According to Halvorsrud, it is not appropriate to treat the contents of Gutteboken as sketches for future works of art, as they have often been in the past. Her thesis is the first major work to look at Astrup's drawings, and she argues that the book has intrinsic value as an independent work.
"If we look at interaction and connections between the different art forms in Astrup's life, we can challenge the myth that the artist stands all alone and does everything on his own," she says.
Nikolai Astrup himself seemed to appreciate the people supporting him. In his correspondence and notes, it appears that he had a close relationship with his wife and that he saw her as a partner.
"I have worked as an art historian for many years, and compared to many other male artists from the same period, Astrup appears to have been quite the feminist," says Halvorsrud.
"The way he describes women is markedly respectful. He also mentions several female artists he admires, such as Kitty Kielland and Frøydis Haavardsholm. In his letters he mentions several female artists who are unknown today, including Eva Sartz, who, interestingly enough, exhibited her own childhood drawings."
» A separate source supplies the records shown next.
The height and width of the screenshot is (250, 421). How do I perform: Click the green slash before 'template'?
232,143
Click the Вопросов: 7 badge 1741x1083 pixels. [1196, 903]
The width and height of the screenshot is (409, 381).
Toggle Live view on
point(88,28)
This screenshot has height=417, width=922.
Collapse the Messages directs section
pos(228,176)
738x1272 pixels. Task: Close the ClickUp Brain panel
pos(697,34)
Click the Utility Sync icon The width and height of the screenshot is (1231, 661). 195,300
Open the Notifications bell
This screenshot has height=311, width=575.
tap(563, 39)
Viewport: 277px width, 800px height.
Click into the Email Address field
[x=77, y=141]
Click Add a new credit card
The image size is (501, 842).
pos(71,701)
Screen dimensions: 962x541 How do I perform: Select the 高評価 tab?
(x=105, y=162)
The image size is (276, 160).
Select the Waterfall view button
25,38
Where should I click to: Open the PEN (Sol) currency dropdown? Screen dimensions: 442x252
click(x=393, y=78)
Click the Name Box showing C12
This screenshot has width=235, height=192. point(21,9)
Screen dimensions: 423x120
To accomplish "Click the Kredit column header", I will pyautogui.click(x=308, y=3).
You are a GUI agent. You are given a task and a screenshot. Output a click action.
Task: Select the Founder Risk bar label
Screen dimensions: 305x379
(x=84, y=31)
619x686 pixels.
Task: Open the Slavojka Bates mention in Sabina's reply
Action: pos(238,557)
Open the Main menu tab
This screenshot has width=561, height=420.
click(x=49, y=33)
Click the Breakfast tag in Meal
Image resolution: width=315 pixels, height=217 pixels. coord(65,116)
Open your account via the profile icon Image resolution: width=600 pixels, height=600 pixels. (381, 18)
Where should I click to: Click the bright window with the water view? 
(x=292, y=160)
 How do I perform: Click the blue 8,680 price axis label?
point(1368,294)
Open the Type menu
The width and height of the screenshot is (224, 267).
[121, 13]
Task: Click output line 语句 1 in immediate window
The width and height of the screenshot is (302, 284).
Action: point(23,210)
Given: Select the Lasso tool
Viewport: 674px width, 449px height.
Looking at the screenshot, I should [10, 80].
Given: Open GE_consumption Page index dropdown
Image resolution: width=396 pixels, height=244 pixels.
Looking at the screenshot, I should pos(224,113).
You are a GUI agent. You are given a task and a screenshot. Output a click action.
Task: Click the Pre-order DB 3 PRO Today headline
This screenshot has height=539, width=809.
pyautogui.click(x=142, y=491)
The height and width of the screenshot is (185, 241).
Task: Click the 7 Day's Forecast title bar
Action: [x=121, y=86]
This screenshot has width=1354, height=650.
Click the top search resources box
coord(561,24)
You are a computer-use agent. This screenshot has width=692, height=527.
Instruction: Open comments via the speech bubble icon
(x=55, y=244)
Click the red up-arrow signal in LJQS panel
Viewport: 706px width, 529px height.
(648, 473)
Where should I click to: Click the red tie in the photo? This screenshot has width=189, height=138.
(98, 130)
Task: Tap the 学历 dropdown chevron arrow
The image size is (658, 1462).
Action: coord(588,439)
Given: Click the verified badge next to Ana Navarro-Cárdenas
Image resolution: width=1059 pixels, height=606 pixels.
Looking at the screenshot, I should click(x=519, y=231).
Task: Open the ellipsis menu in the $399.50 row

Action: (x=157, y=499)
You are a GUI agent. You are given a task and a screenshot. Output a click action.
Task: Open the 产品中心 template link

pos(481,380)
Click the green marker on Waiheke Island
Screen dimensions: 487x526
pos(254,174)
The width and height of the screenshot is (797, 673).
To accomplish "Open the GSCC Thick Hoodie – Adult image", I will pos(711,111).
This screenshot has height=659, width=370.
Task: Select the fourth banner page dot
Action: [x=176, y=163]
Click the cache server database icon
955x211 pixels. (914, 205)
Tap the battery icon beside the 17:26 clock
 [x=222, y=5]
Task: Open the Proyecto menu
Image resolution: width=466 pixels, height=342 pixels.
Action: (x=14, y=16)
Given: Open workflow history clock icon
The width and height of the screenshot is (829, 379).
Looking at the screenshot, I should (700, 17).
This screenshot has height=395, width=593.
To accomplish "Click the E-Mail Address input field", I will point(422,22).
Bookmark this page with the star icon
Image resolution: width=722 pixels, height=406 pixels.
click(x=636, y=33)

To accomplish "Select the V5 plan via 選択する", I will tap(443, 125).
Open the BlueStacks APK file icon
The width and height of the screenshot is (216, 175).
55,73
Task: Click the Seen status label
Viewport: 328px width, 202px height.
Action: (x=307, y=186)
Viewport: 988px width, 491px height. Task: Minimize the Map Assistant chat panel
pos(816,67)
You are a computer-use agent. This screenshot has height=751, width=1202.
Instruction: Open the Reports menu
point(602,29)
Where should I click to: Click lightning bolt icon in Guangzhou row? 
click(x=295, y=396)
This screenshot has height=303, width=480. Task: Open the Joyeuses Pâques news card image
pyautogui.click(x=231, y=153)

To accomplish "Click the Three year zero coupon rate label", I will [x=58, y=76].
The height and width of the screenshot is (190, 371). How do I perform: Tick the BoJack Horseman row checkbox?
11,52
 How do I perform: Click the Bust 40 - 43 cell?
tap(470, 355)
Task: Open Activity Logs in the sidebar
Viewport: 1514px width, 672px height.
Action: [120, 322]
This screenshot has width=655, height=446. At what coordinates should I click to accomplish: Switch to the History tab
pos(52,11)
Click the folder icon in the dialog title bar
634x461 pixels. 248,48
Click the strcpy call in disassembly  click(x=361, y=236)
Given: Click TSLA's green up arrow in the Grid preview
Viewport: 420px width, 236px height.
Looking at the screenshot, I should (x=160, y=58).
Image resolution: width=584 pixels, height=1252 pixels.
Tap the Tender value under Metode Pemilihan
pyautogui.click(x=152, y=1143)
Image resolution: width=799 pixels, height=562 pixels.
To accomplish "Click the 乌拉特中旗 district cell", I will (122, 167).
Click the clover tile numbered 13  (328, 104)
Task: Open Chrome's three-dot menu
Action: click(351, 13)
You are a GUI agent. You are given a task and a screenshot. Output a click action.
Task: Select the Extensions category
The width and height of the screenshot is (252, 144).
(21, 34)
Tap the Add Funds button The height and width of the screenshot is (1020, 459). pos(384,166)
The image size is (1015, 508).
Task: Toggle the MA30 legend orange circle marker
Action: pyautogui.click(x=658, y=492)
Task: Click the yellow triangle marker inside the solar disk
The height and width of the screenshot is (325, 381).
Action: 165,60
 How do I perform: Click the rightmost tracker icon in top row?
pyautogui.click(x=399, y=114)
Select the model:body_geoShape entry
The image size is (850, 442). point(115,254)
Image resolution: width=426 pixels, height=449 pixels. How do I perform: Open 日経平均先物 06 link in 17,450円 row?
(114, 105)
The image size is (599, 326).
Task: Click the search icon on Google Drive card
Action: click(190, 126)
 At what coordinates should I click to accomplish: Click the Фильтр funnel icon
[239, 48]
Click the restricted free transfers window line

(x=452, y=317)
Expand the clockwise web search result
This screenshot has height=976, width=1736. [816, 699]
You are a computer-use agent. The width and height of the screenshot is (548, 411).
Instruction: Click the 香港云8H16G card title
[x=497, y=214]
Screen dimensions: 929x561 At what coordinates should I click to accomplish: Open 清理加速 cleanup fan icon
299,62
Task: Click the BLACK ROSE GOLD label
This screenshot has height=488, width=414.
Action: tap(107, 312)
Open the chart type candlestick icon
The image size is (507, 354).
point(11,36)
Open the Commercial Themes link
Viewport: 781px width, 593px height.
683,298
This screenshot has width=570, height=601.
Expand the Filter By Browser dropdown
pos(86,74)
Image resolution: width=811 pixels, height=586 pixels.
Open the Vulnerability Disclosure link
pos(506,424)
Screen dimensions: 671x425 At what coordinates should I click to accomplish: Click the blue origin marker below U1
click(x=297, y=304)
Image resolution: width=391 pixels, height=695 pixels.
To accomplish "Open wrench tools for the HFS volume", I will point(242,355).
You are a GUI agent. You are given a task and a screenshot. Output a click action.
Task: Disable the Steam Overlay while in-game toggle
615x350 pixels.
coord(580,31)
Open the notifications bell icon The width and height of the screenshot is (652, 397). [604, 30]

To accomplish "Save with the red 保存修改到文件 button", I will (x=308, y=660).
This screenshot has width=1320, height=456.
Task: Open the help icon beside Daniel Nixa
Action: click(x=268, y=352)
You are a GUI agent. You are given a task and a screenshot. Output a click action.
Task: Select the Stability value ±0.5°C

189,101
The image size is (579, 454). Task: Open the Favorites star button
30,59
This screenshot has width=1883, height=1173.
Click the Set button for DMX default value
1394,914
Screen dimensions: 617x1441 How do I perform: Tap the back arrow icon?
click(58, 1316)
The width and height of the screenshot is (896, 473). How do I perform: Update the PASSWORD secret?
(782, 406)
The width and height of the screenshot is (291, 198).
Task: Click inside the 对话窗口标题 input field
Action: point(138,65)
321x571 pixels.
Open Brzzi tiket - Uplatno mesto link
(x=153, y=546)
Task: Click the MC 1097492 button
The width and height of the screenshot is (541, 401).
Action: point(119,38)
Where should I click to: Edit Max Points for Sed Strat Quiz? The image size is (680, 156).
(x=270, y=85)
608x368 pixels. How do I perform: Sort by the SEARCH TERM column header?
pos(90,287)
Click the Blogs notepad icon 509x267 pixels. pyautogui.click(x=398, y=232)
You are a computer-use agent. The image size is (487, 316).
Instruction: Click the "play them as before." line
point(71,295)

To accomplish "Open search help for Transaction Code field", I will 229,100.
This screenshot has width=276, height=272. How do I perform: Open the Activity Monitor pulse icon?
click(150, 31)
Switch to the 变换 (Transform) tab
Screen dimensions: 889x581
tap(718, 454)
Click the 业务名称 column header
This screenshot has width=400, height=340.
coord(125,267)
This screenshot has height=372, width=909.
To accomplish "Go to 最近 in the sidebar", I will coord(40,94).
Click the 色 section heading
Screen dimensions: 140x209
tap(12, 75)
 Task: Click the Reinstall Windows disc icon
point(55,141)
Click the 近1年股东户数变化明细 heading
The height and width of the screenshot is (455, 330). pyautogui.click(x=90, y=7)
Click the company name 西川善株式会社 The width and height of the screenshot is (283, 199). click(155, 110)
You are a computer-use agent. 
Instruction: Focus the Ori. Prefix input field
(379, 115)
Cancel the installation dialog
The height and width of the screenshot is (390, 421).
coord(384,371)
Halvorsrud believes it is important to take a critical approach when encountering older artist biographies. Art historians must dig deep into the archives and engage in relevant discussions in the discipline to find new, relevant perspectives. This way, we can find stories that have previously been overlooked.
"I think you can find a lot of new things with an approach like this," she concludes.
"There has been more emphasis on highlighting women in recent years, and there's a lot to find if you look at it through that lens. There are so many artists who have had a support system around them of talented, competent people, like their wives and mothers. I'm sure there are many other examples of the same."